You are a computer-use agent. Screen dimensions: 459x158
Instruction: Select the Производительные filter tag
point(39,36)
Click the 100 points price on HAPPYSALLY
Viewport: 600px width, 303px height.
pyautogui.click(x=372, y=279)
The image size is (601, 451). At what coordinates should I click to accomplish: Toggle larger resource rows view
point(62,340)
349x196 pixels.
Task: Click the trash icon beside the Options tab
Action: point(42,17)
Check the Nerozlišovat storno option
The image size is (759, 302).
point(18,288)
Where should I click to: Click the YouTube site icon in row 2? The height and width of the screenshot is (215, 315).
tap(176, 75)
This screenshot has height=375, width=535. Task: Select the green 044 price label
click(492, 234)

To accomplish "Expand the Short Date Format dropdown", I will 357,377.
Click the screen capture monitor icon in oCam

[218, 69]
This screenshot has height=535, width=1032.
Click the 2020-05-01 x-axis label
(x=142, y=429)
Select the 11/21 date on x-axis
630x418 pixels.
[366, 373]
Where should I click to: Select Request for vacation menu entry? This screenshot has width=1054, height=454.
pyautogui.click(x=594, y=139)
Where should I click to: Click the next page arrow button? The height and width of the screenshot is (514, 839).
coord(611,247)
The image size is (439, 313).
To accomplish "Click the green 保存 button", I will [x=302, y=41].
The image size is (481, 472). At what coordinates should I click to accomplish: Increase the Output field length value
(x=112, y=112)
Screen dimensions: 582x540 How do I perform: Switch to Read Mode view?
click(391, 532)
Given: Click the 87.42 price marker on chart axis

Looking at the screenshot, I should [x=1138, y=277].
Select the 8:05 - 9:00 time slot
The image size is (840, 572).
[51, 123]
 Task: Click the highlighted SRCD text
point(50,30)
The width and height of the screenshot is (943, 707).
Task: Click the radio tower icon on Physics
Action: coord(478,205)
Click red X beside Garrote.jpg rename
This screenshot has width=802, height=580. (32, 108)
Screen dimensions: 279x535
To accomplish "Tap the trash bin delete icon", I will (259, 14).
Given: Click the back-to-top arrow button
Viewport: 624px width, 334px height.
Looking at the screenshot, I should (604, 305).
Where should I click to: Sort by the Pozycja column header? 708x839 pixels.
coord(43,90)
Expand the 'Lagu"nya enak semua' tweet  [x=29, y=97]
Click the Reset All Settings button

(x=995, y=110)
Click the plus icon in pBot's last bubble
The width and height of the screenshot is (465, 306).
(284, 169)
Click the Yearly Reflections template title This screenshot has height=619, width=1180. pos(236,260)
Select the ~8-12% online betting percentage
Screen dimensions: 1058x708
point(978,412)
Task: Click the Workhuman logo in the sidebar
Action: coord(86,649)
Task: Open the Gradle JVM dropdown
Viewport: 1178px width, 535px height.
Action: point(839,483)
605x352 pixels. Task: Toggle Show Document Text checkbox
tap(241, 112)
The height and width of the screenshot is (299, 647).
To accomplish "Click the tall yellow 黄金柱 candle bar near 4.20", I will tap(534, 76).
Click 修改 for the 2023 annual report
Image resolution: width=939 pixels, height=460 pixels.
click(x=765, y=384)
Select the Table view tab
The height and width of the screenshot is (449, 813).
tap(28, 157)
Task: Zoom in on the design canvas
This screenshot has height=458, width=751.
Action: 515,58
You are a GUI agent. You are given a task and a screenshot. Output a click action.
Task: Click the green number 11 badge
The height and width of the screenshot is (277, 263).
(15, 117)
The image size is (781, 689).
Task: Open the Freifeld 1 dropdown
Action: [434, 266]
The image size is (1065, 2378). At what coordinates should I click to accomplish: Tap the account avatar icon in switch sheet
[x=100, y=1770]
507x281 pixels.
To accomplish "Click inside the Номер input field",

================

> **What needs to be done**
Could you reproduce all the records exactly?

> **Answer below**
You are a computer-use agent. Screen dimensions: 459x158
Instruction: Select the Производительные filter tag
point(39,36)
Click the 100 points price on HAPPYSALLY
Viewport: 600px width, 303px height.
pyautogui.click(x=372, y=279)
The image size is (601, 451). At what coordinates should I click to accomplish: Toggle larger resource rows view
point(62,340)
349x196 pixels.
Task: Click the trash icon beside the Options tab
Action: point(42,17)
Check the Nerozlišovat storno option
The image size is (759, 302).
point(18,288)
Where should I click to: Click the YouTube site icon in row 2? The height and width of the screenshot is (215, 315).
tap(176, 75)
This screenshot has height=375, width=535. Task: Select the green 044 price label
click(492, 234)

To accomplish "Expand the Short Date Format dropdown", I will 357,377.
Click the screen capture monitor icon in oCam

[218, 69]
This screenshot has height=535, width=1032.
Click the 2020-05-01 x-axis label
(x=142, y=429)
Select the 11/21 date on x-axis
630x418 pixels.
[366, 373]
Where should I click to: Select Request for vacation menu entry? This screenshot has width=1054, height=454.
pyautogui.click(x=594, y=139)
Where should I click to: Click the next page arrow button? The height and width of the screenshot is (514, 839).
coord(611,247)
The image size is (439, 313).
To accomplish "Click the green 保存 button", I will [x=302, y=41].
The image size is (481, 472). At what coordinates should I click to accomplish: Increase the Output field length value
(x=112, y=112)
Screen dimensions: 582x540 How do I perform: Switch to Read Mode view?
click(391, 532)
Given: Click the 87.42 price marker on chart axis

Looking at the screenshot, I should [x=1138, y=277].
Select the 8:05 - 9:00 time slot
The image size is (840, 572).
[51, 123]
 Task: Click the highlighted SRCD text
point(50,30)
The width and height of the screenshot is (943, 707).
Task: Click the radio tower icon on Physics
Action: coord(478,205)
Click red X beside Garrote.jpg rename
This screenshot has width=802, height=580. (32, 108)
Screen dimensions: 279x535
To accomplish "Tap the trash bin delete icon", I will (259, 14).
Given: Click the back-to-top arrow button
Viewport: 624px width, 334px height.
Looking at the screenshot, I should (604, 305).
Where should I click to: Sort by the Pozycja column header? 708x839 pixels.
coord(43,90)
Expand the 'Lagu"nya enak semua' tweet  [x=29, y=97]
Click the Reset All Settings button

(x=995, y=110)
Click the plus icon in pBot's last bubble
The width and height of the screenshot is (465, 306).
(284, 169)
Click the Yearly Reflections template title This screenshot has height=619, width=1180. pos(236,260)
Select the ~8-12% online betting percentage
Screen dimensions: 1058x708
point(978,412)
Task: Click the Workhuman logo in the sidebar
Action: coord(86,649)
Task: Open the Gradle JVM dropdown
Viewport: 1178px width, 535px height.
Action: point(839,483)
605x352 pixels. Task: Toggle Show Document Text checkbox
tap(241, 112)
The height and width of the screenshot is (299, 647).
To accomplish "Click the tall yellow 黄金柱 candle bar near 4.20", I will tap(534, 76).
Click 修改 for the 2023 annual report
Image resolution: width=939 pixels, height=460 pixels.
click(x=765, y=384)
Select the Table view tab
The height and width of the screenshot is (449, 813).
tap(28, 157)
Task: Zoom in on the design canvas
This screenshot has height=458, width=751.
Action: 515,58
You are a GUI agent. You are given a task and a screenshot. Output a click action.
Task: Click the green number 11 badge
The height and width of the screenshot is (277, 263).
(15, 117)
The image size is (781, 689).
Task: Open the Freifeld 1 dropdown
Action: [434, 266]
The image size is (1065, 2378). At what coordinates should I click to accomplish: Tap the account avatar icon in switch sheet
[x=100, y=1770]
507x281 pixels.
To accomplish "Click inside the Номер input field",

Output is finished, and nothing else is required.